Victor Cuno a une jolie histoire. Comme il dit si bien lui-même avec son accent germanique : « On est pas courageux, quand ça marche ». Mais le travail, la précision, la rigueur, le bon sens liés à la passion: c’est lui. Il faut travailler sa passion, assumer le quotidien et créer une émulation autour de soi. Car Victor n’est pas seul. Concentré dans une rue, voir un immeuble : Victor fait partager sa passion : à son équipe, à ses les élèves d’hier, aux voisins du quartier et surtout à sa famille : sa femme et son fils Marius, 7 ans qui assure déjà la relève dans le monde des claquettes. Le jeune Marius a voulu taper du pied dès deux ans et trône aujourd’hui sur les podiums des compétitions internationales de claquettes pour juniors.
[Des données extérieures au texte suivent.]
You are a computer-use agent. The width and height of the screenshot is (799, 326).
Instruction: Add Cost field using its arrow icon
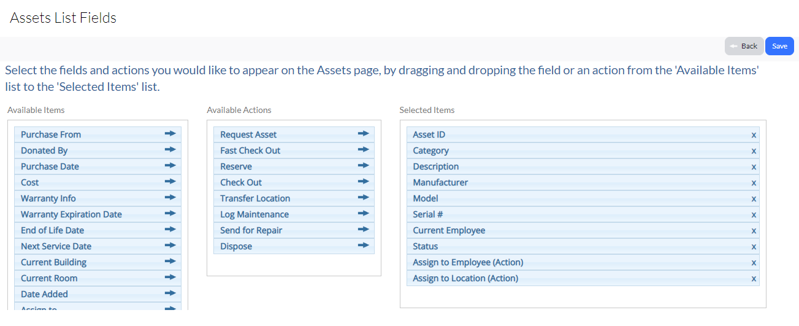(x=170, y=181)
Encore une fois : « La vie est belle » et il est possible de vivre sa passion au quotidien. Loin de la morosité actuelle, Victor est un humble poète qui avec un piano et deux bouts de fer rend heureux. Il ne regrette rien quand il se souvient de son arrivée à Paris au milieu des années 70. En coloc d’abord, puis un bail à son nom, puis le sésame absolu pour ses parents : il devient propriétaire d’un appartement dans le XIème. Victor n’a jamais songé vivre ailleurs. Il est touché par ces liens humains qui se nouent aisément. Il aime regarder le travail des menuisiers du Faubourg St Antoine, et apprécie la sagesse des bouquinistes qui jalonnent les rues du quartier. En plus de 20 ans, Victor a observé avec une légère inquiétude les mutations de son petit Paris. L’apparition de l’Opéra Bastille à la fin des années 80 marque un tournant.

Le paysage humain change : les marchands de livre sont remplacés par des boutiques branchées. Mais malgré cela, Victor se sent chez lui. Il a réunit tout son univers dans une rue : l’école Swingtap est à quelques mètres de chez lui. Il aime les friperies de la rue des Taillandiers et les restaurants qui ont une âme comme « Au 10 vins Muguet ».

Et il est tout simplement heureux quand il boit une bière blanche bien installé en terrasse du Pause Café.

Aujourd’hui, perché sur ses 55 ans , Victor continue à explorer sa passion et à la faire partager. Il est l’auteur du très reconnu : « Guide du débutant » : fidèle à son postulat de base : les claquettes, c’est pour tout le monde. Il a également rédigé un « Dictionnaire pratique des claquettes d’aujourd’hui », pour l’usage des plus initiés. A l’heure actuelle, il se penche sur le sens de cet art pas comme les autres et de son évolution à travers le temps. Car le jeune homme qui tapait du pied à Bâle a pris conscience de son rôle, du sens qu’il a mis dans sa passion et de l’héritage qui lui faut transmettre.